Malamud, Bernard. The Natural. New York: Dell, 1952.
Even though the Boston Red Sox didn’t make it to the world series this year, I still wanted to read a baseball book before the season was over. The Natural seemed like the perfect choice to wrap up October 2009 even though it was on the depressing side.

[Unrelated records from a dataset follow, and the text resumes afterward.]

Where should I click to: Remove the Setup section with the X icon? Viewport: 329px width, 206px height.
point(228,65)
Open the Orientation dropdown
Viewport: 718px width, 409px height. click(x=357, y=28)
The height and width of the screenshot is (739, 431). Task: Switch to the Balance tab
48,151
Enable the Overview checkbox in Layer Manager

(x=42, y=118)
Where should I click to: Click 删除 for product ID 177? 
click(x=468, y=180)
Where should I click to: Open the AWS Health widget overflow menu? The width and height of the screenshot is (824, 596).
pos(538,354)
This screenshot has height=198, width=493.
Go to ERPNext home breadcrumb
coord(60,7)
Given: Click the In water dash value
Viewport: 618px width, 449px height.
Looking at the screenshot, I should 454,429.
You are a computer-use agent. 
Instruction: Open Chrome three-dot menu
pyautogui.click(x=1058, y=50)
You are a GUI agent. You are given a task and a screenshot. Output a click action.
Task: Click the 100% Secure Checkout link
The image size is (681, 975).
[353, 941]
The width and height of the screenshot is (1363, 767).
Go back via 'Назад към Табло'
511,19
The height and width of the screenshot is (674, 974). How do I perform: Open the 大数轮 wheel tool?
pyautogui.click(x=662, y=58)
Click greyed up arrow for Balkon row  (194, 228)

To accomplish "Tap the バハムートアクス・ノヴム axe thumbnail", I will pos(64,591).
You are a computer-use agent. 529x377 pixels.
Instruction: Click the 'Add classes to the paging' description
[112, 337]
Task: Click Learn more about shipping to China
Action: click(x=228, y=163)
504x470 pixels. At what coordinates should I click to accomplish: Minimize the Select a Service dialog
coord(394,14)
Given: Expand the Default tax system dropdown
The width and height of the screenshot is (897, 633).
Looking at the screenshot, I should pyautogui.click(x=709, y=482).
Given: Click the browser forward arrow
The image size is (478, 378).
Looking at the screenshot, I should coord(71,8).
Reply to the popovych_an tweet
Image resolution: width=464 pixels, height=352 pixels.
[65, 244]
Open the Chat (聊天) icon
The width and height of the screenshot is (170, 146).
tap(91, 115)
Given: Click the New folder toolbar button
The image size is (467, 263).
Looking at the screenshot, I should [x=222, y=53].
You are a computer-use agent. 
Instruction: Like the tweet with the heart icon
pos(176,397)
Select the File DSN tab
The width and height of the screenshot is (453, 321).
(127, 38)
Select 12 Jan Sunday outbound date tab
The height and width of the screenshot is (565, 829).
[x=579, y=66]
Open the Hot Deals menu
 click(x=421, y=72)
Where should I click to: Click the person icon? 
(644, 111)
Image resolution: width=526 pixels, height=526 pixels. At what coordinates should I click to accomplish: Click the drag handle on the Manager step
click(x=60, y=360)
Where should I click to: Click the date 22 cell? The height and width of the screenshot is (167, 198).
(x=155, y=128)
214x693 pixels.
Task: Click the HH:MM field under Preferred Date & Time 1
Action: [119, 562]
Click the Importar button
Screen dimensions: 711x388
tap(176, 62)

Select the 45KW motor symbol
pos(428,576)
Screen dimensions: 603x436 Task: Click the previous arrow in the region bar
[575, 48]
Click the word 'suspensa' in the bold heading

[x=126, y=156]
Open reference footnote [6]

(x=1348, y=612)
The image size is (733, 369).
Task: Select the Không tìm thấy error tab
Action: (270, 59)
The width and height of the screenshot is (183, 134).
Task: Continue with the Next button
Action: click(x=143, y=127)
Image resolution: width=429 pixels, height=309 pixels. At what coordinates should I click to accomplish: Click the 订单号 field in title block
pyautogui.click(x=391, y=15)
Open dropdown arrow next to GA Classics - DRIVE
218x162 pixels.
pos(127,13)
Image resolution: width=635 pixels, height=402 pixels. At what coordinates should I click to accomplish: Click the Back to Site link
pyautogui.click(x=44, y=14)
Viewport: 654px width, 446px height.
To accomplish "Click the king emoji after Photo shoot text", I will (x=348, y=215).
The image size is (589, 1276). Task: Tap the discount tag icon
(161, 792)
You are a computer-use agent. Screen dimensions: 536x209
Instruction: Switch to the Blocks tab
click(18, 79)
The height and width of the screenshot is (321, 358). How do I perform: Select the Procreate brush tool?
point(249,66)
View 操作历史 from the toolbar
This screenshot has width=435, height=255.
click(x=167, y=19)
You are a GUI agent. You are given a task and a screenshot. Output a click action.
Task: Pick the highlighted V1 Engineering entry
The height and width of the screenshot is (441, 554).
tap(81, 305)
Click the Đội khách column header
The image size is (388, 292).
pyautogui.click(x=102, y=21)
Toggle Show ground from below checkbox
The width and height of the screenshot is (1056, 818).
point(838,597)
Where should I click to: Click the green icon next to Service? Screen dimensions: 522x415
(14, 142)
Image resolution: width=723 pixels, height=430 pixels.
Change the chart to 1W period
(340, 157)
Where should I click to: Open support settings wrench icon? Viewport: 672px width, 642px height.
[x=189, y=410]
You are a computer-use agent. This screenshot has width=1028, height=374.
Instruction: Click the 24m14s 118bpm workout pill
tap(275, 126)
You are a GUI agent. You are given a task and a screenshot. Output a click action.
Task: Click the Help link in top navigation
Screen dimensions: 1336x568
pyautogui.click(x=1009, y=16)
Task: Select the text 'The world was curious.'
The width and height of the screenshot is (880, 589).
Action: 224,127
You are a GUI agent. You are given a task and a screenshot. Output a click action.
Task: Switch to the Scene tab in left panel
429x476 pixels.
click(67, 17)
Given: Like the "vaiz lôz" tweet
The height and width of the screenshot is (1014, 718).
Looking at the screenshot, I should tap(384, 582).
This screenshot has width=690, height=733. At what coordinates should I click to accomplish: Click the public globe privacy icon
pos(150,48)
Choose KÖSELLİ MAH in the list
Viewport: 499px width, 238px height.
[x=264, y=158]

Despite being only 180 pages long Bernard Malamud packs a lot of action into the plot of The Natural. Roy Hobbs is a rookie baseball player on his way to try out for Chicago’s pro team, the Chicago Cubs. Just as he arrives in Chicago he is shot by a serial killer, a woman bent on killing professional athletes. Fastforward 16 years and Roy has survived being shot and is now playing for the New York Knights. He has made it to the big time only to have to deal with a mid-season slump, a crooked co-owner, Judge Banner, an infatuated woman who says she is carrying his child, Iris Lemon, and his unresolved relationship with the fans. When Hobbs is bribed to throw the game, he counters with a bigger bribe and the deal is done. The book ends with a newspaper boy confronting Hobbs after the game, asking “Is it true?” and Hobbs cannot reply.
I didn’t really find any lines that struck me serious.
BookLust Twist: From Book Lust in the chapter called, “Take Me Out to the Ballgame” (p 229).